Records from a data source:
>>

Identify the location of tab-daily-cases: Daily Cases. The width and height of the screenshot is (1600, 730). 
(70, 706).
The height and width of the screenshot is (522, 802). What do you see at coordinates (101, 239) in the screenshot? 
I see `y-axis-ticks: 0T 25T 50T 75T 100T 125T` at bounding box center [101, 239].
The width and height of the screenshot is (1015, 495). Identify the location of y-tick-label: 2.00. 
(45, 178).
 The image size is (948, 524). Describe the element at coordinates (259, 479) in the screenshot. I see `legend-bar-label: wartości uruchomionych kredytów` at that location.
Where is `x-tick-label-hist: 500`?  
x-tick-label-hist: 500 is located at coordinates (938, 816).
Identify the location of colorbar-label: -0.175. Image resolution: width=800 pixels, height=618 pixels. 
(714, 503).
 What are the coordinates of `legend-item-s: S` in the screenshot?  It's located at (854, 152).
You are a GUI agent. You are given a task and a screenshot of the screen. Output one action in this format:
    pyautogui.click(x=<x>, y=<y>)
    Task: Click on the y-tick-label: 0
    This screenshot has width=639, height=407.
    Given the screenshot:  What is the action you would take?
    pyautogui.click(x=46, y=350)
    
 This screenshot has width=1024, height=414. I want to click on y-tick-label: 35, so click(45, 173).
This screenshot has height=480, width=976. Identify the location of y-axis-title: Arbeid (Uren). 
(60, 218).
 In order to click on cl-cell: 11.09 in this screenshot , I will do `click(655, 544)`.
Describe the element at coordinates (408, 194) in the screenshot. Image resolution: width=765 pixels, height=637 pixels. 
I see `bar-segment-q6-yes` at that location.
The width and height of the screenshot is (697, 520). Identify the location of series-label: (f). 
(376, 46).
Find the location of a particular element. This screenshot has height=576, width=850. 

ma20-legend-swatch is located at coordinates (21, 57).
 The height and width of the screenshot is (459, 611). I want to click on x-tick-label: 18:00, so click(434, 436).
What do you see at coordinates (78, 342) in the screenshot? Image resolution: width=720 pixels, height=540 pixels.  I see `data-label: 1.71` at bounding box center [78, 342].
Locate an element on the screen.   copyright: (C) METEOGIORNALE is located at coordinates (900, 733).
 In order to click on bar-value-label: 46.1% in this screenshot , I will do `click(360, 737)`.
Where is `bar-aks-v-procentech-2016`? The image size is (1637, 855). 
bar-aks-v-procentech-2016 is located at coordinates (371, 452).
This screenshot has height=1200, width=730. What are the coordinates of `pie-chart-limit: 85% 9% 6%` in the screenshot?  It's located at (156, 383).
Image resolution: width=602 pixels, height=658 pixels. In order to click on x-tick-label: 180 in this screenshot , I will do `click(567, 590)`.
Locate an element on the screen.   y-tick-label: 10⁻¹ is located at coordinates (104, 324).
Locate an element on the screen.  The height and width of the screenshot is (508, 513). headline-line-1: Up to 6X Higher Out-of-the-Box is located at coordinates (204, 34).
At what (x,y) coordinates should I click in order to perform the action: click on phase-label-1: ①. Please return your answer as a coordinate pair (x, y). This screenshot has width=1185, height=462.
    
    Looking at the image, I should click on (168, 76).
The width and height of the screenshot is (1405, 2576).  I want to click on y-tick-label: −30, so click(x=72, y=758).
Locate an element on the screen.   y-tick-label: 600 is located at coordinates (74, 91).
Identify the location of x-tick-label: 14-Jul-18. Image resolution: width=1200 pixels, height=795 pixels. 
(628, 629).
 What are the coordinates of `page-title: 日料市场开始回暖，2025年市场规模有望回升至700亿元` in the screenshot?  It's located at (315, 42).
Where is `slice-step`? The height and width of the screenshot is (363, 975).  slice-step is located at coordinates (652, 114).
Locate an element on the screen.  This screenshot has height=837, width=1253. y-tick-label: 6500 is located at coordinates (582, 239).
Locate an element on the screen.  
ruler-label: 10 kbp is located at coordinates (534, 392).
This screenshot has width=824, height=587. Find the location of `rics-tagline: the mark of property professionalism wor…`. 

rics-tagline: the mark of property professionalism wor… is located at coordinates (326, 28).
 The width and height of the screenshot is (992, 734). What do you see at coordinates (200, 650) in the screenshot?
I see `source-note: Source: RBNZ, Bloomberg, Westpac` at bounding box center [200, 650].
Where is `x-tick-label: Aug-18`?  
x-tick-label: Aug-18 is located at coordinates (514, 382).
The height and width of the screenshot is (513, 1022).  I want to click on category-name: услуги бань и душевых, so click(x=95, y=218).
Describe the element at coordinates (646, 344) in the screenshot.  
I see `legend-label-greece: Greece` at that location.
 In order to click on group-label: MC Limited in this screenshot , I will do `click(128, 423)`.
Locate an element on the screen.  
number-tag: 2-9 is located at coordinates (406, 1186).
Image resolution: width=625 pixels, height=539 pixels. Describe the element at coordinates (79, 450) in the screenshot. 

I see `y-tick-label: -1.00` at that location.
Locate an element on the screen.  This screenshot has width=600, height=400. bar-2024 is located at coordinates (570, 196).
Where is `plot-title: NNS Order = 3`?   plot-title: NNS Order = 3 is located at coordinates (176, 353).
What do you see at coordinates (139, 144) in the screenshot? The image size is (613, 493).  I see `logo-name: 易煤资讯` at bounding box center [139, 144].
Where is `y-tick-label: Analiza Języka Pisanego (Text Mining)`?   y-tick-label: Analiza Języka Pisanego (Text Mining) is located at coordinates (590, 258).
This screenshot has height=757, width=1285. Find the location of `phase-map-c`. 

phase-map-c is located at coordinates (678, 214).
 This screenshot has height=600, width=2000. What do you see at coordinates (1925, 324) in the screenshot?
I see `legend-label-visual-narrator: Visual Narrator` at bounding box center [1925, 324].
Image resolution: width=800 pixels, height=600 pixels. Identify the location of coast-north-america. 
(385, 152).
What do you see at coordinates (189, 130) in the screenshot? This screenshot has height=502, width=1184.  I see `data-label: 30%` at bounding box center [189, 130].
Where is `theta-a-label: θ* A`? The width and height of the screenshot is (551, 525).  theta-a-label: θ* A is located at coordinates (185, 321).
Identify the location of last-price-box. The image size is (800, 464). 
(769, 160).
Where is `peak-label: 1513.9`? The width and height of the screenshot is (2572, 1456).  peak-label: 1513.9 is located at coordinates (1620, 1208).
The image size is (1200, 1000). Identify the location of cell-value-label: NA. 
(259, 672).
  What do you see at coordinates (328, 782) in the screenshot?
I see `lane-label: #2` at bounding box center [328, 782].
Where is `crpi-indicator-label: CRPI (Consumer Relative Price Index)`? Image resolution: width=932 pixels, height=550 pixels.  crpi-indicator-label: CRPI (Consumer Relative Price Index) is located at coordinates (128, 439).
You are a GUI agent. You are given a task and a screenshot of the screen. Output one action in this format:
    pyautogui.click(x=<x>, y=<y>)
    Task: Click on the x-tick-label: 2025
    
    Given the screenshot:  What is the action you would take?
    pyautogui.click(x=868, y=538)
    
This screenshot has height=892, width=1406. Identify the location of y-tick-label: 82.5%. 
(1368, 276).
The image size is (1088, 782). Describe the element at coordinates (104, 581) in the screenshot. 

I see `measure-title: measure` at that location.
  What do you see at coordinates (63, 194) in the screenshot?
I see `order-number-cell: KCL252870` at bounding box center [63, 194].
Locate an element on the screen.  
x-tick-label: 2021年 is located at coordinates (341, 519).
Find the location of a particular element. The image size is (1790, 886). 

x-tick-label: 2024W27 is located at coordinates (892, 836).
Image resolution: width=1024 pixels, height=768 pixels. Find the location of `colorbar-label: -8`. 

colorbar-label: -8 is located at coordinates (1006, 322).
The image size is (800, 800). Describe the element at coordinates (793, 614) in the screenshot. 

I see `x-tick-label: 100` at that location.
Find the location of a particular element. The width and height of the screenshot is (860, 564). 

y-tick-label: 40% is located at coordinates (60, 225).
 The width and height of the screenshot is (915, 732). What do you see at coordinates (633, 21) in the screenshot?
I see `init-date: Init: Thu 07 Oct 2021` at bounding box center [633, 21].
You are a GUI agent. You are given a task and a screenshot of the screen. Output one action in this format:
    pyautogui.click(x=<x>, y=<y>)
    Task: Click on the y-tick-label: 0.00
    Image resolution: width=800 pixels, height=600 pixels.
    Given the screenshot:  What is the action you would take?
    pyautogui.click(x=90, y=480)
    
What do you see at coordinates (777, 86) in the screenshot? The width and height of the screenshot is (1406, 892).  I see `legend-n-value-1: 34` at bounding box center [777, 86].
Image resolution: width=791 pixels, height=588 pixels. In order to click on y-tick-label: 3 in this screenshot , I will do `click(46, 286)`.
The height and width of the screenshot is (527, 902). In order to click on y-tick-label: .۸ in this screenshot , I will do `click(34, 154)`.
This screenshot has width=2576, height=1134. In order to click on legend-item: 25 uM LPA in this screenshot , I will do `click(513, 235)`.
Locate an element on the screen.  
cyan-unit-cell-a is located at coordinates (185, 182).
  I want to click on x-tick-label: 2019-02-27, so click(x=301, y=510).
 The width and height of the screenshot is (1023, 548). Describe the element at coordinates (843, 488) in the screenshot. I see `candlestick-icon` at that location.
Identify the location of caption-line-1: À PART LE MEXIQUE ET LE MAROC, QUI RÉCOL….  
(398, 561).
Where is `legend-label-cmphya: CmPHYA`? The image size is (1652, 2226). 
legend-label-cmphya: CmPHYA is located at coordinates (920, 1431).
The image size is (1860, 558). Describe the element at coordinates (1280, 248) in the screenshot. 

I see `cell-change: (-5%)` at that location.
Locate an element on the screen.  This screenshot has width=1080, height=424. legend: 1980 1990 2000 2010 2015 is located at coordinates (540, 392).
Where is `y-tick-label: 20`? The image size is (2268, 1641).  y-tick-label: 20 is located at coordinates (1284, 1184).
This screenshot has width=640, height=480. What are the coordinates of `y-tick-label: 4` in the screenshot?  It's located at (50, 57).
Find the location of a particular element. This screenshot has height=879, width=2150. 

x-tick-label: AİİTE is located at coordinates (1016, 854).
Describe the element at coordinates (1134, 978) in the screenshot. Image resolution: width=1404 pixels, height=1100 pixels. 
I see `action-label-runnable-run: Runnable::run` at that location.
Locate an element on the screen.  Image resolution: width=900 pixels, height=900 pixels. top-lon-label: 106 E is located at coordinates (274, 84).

<<

Work instruction: Copy out the lines starting at the one that contains "Image resolution: width=602" and ending with the one that contains "coordinates (104, 324).", changing "element" to "item" and leaving all else as it is.

Solution to this task:
Image resolution: width=602 pixels, height=658 pixels. In order to click on x-tick-label: 180 in this screenshot , I will do `click(567, 590)`.
Locate an item on the screen.   y-tick-label: 10⁻¹ is located at coordinates (104, 324).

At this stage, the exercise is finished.